Lições de um Pai a Seus Filhos

Hoje (04/Abril) faz dois meses que o nosso bondoso Pai Celeste chamou nosso querido pai, o Pr. Paulo Anglada, no auge dos seus 64 anos, ainda ativo e cheio de planos, para o Seu Lado, para as mansões de glória, para a assembleia triunfante, para descansar de suas fadigas e dores e cantar para sempre os louvores do Cordeiro que o amou e que Se deu a Si mesmo por nós.

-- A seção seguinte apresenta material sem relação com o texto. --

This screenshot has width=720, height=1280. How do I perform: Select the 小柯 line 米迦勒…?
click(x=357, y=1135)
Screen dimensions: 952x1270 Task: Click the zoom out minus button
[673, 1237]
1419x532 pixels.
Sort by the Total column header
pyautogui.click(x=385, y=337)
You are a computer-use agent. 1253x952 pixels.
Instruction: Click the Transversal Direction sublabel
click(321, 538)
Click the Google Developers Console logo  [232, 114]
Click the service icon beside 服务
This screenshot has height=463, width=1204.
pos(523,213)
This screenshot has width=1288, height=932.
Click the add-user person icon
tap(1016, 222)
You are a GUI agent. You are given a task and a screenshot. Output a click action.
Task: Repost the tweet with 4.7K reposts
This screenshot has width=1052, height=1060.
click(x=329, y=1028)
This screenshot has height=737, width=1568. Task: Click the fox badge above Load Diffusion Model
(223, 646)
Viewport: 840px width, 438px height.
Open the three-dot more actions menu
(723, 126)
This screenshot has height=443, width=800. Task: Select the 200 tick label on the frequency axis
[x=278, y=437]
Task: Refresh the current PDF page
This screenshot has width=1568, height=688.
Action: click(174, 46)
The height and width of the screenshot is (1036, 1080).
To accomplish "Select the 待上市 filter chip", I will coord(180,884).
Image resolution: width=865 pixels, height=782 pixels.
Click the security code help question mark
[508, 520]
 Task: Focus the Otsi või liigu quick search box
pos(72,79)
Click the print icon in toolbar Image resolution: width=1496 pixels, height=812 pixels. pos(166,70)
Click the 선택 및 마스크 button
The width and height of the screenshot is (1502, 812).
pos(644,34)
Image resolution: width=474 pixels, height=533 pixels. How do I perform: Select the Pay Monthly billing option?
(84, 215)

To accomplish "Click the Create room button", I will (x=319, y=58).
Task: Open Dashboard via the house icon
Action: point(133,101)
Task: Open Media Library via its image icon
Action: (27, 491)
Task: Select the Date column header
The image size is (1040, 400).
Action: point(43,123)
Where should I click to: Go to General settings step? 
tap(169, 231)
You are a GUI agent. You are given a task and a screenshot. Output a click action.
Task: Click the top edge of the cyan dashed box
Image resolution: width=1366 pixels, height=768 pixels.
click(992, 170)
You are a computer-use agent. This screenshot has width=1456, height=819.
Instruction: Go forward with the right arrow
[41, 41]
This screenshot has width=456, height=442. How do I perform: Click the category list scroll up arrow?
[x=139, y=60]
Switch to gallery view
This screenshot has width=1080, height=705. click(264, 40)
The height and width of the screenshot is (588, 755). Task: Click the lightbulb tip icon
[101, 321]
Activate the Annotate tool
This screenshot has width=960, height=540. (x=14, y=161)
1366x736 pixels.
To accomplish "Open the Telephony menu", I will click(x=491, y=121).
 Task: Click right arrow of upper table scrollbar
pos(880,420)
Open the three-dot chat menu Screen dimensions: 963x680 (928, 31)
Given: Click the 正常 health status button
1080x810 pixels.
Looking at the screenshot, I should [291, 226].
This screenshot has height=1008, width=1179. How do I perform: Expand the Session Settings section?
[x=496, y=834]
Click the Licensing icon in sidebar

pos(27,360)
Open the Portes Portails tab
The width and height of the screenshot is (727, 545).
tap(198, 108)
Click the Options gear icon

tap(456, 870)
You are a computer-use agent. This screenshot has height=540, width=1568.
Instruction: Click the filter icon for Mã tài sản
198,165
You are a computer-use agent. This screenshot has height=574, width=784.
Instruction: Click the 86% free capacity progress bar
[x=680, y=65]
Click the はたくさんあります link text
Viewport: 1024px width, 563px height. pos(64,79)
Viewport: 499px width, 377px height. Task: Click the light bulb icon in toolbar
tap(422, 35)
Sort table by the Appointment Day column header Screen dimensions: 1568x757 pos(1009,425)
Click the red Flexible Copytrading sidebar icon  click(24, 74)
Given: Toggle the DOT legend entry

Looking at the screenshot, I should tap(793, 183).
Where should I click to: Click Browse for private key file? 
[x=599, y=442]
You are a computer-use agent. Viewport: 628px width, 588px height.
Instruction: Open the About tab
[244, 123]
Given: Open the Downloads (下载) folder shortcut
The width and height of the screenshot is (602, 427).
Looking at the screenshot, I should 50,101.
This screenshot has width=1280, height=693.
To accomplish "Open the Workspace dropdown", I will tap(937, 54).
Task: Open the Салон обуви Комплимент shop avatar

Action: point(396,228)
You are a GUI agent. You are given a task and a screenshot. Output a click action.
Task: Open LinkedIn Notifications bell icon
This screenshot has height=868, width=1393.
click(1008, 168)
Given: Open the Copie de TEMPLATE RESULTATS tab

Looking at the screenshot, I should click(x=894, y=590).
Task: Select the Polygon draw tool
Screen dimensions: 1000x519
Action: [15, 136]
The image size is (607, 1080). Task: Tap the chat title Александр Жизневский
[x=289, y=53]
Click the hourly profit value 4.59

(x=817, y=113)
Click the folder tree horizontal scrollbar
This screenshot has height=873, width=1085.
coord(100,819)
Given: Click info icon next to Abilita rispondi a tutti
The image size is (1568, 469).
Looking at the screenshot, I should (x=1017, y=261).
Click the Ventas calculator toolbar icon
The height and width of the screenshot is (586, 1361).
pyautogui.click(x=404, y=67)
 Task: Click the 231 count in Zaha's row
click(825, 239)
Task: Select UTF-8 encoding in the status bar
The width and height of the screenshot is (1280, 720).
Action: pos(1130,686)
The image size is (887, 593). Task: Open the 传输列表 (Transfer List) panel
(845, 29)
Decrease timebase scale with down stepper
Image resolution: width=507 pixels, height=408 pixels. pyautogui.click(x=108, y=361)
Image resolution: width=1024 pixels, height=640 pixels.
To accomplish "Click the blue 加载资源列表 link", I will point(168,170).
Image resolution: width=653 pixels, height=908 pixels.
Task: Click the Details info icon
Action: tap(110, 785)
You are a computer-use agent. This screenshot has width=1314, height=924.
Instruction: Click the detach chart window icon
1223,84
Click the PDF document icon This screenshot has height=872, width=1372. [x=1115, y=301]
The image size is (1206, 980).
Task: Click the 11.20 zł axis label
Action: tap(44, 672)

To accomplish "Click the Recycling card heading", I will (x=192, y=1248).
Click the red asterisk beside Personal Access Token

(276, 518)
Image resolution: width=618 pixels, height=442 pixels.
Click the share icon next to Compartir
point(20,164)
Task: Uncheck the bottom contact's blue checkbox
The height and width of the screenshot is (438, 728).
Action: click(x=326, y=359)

Gostaríamos então de aproveitar essa oportunidade para compartilhar, por meio desta adaptação do texto que escrevemos por ocasião do seu falecimento, um pouquinho das lembranças e das lições que aprendemos aos seus pés (e aos pés da mamãe também, é claro!), quando ainda éramos crianças, em nosso lar, lições que aprendemos não tanto por palavras, mas pelo modo como o papai nos segurou pela mão e nos ajudou a andar nas suas pisadas, ou melhor, nas pegadas do seu próprio Pai bondoso, pelo seu exemplo. E é por isso que nós agradecemos tanto ao Senhor pela vida dele: não somente por quem ele foi, e sim pelo modo como Deus operou no seu coração, transformando-o mais e mais na imagem dAquele que tanto lhe amou.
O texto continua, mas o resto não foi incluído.